Your instructions
Leave out the pictures and reproduce all of the data exactly.

Collected data entries

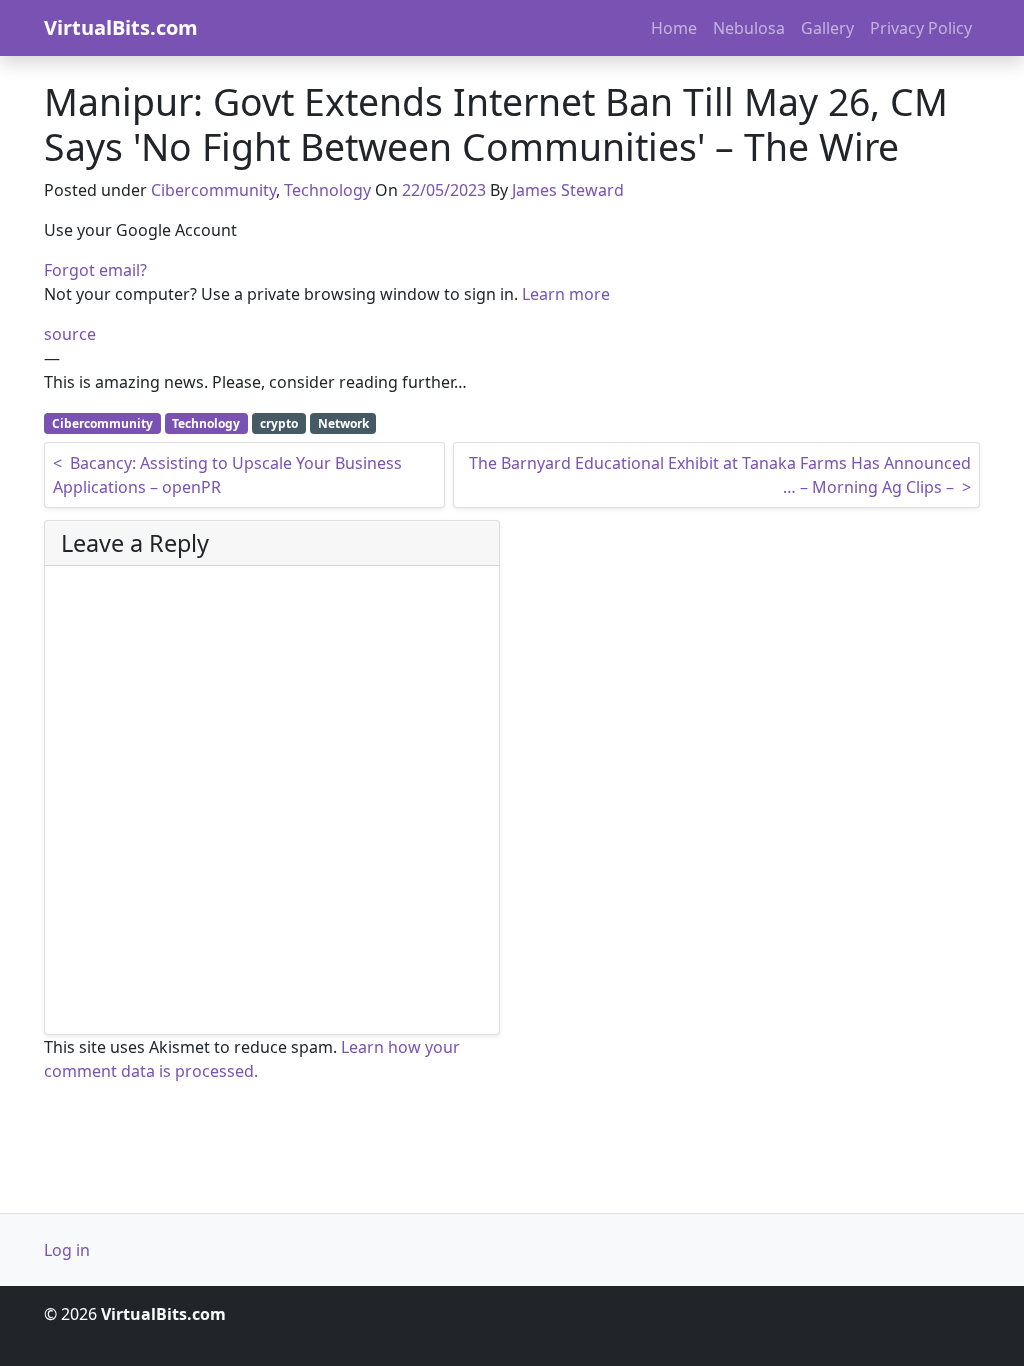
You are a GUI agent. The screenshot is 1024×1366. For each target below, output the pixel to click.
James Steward (568, 190)
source (70, 334)
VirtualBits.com (121, 27)
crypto (279, 423)
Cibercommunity (213, 190)
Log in (67, 1250)
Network (343, 423)
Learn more (566, 294)
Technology (327, 190)
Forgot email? (95, 270)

Task result
You are a GUI agent. The screenshot is 1024×1366. For each target below, output the pixel to click.
James Steward (568, 190)
source (70, 334)
VirtualBits.com (121, 27)
crypto (279, 423)
Cibercommunity (213, 190)
Log in (67, 1250)
Network (343, 423)
Learn more (566, 294)
Technology (327, 190)
Forgot email? (95, 270)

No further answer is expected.